El abrazo y los brazos extendidos en el sueño también pueden representar la cobertura que surge cuando el pueblo de Dios permanece unido. La Biblia nos manda a llevar las cargas los unos de los otros (RVR1960, Gálatas 6:2) y a consolarnos y edificarnos mutuamente (RVR1960, 1 Tesalonicenses 5:11).
En tiempos difíciles, no debemos abandonar a nuestros hermanos ni permitir que alguien enfrente la prueba en soledad.
La Iglesia frente a la persecución
Jesús advirtió que sus seguidores enfrentarían oposición:
“Si a mí me han perseguido, también a vosotros os perseguirán” (RVR1960, Juan 15:20).
También enseñó que son bienaventurados quienes padecen persecución por causa de la justicia, porque de ellos es el reino de los cielos (RVR1960, Mateo 5:10).

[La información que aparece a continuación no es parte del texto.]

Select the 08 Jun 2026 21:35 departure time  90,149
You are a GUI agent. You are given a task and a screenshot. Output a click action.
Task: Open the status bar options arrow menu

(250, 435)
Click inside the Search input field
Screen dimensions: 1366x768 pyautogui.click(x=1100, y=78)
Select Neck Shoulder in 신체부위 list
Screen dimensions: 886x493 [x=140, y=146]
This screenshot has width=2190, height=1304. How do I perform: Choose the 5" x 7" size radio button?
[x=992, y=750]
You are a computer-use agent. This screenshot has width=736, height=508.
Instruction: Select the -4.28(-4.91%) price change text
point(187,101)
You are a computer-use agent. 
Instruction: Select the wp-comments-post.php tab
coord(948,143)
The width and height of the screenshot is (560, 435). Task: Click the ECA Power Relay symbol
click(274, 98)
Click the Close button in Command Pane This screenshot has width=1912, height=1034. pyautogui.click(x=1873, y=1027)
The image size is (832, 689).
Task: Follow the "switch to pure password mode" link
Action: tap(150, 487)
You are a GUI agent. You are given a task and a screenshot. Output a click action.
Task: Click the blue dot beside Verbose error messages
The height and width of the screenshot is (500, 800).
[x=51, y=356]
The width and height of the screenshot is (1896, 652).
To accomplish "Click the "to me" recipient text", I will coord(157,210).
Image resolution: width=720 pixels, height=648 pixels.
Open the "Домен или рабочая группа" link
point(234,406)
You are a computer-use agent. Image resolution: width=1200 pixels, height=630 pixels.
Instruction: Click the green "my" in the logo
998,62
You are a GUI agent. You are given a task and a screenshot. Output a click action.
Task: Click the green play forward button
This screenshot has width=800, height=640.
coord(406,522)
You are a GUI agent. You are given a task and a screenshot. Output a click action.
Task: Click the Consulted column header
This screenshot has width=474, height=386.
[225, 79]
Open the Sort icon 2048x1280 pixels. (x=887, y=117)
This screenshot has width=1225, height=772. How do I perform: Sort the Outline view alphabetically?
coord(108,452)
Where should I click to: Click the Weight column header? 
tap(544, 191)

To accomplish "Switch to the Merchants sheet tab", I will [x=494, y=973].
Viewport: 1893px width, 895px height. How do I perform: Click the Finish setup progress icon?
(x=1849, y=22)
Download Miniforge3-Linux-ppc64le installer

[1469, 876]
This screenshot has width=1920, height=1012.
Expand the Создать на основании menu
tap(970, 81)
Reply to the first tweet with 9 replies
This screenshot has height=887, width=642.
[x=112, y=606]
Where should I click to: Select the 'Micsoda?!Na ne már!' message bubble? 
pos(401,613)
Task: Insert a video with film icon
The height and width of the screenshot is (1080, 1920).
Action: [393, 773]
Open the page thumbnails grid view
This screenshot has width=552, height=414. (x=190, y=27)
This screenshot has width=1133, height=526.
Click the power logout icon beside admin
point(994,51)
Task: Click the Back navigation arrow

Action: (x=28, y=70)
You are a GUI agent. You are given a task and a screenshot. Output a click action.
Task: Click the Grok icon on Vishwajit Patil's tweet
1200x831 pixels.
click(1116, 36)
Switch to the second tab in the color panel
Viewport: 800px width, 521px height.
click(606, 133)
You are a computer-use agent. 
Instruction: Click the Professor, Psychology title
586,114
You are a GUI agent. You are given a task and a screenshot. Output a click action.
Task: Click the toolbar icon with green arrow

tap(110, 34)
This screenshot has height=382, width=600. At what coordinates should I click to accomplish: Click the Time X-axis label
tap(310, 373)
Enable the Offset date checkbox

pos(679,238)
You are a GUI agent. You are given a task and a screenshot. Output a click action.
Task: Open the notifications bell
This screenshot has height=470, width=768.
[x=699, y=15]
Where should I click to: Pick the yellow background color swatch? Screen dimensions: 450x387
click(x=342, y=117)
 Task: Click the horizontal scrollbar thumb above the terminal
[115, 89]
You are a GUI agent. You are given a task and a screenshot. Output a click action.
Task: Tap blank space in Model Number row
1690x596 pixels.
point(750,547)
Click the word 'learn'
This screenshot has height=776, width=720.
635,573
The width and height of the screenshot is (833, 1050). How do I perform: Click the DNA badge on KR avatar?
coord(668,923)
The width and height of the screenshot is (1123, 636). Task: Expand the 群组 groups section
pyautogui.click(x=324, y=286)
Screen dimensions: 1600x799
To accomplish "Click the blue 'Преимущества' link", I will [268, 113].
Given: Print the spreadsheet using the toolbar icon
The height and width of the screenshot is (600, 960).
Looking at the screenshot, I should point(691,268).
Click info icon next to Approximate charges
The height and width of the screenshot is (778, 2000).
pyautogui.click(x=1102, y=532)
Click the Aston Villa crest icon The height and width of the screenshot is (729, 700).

Estas palabras no fueron pronunciadas para producir temor, sino para preparar a la Iglesia. La persecución puede manifestarse mediante rechazo, amenazas, discriminación, presión social, pérdida de oportunidades o intentos de obligar al creyente a abandonar sus convicciones. Sin embargo, ninguna oposición puede separar al pueblo de Dios del amor de Cristo (RVR1960, Romanos 8:35–39).
La respuesta de la Iglesia no debe ser el odio ni la violencia. Debe ser la oración, la santidad, la prudencia, el amor, la unidad y la fidelidad a Jesucristo. Debemos obedecer la Palabra, examinarlo todo con discernimiento y retener lo bueno (RVR1960, 1 Tesalonicenses 5:21).
Aviso importante para el pueblo de Dios
Iglesia, es tiempo de afirmarnos más en Jesucristo. Es tiempo de fortalecer nuestros hogares, enseñar la Palabra a nuestros hijos, ayudar a los necesitados, acompañar a los débiles y permanecer unidos en oración.
No permitamos que el miedo gobierne nuestros corazones. Dios no nos ha dado espíritu de cobardía, sino de poder, amor y dominio propio (RVR1960, 2 Timoteo 1:7).
Preparemos nuestras vidas mediante el arrepentimiento, la obediencia y una relación verdadera con Dios. Seamos prudentes, pero no vivamos atemorizados. Cristo continúa siendo nuestra Roca, nuestro refugio y nuestra esperanza.
“Dios es nuestro amparo y fortaleza, nuestro pronto auxilio en las tribulaciones” (RVR1960, Salmos 46:1).
Pueblo del Señor Jesucristo: afírmate más en la Roca. Protege a los pequeños, ayuda a tus hermanos, permanece vigilante y obedece la Palabra del Señor. Aunque lleguen tiempos difíciles, Dios seguirá guardando, fortaleciendo y acompañando a quienes permanecen fieles a Él.
Oración final
Señor Jesucristo, fortalece a tu Iglesia y aumenta nuestra fe. Danos discernimiento para comprender los tiempos y sabiduría para actuar conforme a tu voluntad. Guarda a los niños, protege a las familias, consuela a quienes tienen miedo y cubre a los más vulnerables.
Ayúdanos a permanecer unidos, a llevar las cargas los unos de los otros y a no abandonar a nuestros hermanos durante la prueba. Líbranos del temor y enséñanos a confiar plenamente en ti. Que ninguna dificultad pueda apartarnos de tu presencia ni hacernos negar nuestra fe.
Escóndenos bajo la sombra de tus alas y afirma nuestros pies sobre la Roca eterna, que es Jesucristo. Amén.